Marvell initiatives shake up SoCs at ISSCC
SAN FRANCISCO — Engineers need new interconnects and memory architectures to lower the cost and complexity of next-generation chips and systems, said the chief executive of Marvell Technology Group in a keynote at the International Solid-State Circuits Conference (ISSCC) here. Sehat Sutardja promised to roll out prototype chips before the end of the year based on the MoChi interconnect and Final-Level Cache memories he is helping design.
The initiatives could help Marvell differentiate its chips with packaging and software techniques it can control while facing rising costs of making chips.
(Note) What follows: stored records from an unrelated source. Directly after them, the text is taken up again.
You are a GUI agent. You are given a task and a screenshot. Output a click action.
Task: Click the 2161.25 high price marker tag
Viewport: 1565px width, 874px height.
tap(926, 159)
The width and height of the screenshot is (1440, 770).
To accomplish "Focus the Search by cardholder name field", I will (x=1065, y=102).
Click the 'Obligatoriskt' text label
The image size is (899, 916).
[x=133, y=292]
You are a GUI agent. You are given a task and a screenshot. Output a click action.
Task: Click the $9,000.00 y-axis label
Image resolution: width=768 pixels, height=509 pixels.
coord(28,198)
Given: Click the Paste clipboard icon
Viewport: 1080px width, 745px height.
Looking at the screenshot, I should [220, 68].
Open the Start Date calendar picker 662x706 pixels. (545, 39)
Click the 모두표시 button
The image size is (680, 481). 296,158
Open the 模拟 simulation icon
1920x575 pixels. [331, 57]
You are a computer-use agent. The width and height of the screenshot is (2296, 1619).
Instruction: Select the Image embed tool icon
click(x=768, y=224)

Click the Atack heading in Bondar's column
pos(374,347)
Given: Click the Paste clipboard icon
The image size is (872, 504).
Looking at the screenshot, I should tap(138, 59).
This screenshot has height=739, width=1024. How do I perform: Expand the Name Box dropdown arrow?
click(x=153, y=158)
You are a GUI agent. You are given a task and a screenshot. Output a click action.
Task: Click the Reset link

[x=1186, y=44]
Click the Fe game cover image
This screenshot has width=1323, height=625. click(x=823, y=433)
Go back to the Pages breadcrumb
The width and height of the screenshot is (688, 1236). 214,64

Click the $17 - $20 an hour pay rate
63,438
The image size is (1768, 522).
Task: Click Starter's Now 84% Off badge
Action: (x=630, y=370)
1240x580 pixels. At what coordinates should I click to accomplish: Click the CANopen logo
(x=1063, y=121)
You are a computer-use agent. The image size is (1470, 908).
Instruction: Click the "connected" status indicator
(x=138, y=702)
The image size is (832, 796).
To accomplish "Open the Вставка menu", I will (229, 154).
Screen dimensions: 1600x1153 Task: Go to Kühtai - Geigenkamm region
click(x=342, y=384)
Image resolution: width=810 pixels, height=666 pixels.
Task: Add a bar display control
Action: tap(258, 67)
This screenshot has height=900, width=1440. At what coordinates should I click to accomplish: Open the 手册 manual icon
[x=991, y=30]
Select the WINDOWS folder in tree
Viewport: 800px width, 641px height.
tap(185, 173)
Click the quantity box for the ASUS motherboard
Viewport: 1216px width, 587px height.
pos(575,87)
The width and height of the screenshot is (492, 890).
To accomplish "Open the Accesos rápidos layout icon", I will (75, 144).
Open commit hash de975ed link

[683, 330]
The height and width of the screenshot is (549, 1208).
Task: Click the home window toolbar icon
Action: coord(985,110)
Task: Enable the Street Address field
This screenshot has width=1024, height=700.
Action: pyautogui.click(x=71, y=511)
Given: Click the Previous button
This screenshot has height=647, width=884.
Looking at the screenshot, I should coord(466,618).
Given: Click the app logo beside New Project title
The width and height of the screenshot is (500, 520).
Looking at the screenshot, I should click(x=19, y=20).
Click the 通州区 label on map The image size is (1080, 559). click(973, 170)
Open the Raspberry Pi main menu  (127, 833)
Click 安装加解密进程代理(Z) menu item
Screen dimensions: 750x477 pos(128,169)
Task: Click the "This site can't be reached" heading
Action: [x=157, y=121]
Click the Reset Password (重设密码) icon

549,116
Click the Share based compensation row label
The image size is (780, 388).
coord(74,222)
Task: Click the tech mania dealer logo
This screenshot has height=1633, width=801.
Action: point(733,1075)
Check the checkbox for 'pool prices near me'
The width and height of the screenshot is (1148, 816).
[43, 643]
Given the need for multiple-patterning lithography, a mask set for a new chip design will cost $10 million by 2018, Sutardja projected, a figure some would consider a low estimate.
“The steep rise in mask costs is finally taking its toll on the bottom line for companies including Marvell,” he said.

Marvell’s pending MoChi interconnect is based on the ARM AXI link running at 8 Gbits/second or faster to keep chip-to-chip latency low. MoChi links can daisy-chain multiple chips together and can use micro-serdes and low-swing differential signaling.
The company is already in negotiations to license MoChi to an FPGA maker and several partners in Japan. However, it has no immediate plan to make MoChi an industry standard.
“We are only licensing to partners close to us…if we make it too widely available it creates confusion because there are a lot of enhancements we are still working on,” Sutardja said in an interview after his keynote.
Marvell is keeping its Final-Level Cache technology even closer to its chest. FLC aims to radically reduce the amount of DRAM main memory needed in a system, replacing it with a small layer of high-speed DRAM cache and storage in solid-state drive.
Sutardja said FLC could cut the main memory needed in a system by as much as a factor of ten, promising lower cost, lighter and higher performance products. He described the technology as a kind of virtualized memory approach initially reserved for sale to his OEM customers.
“It’s a closed system for now, we will not license it for quite a while because the value is in the system,” he said.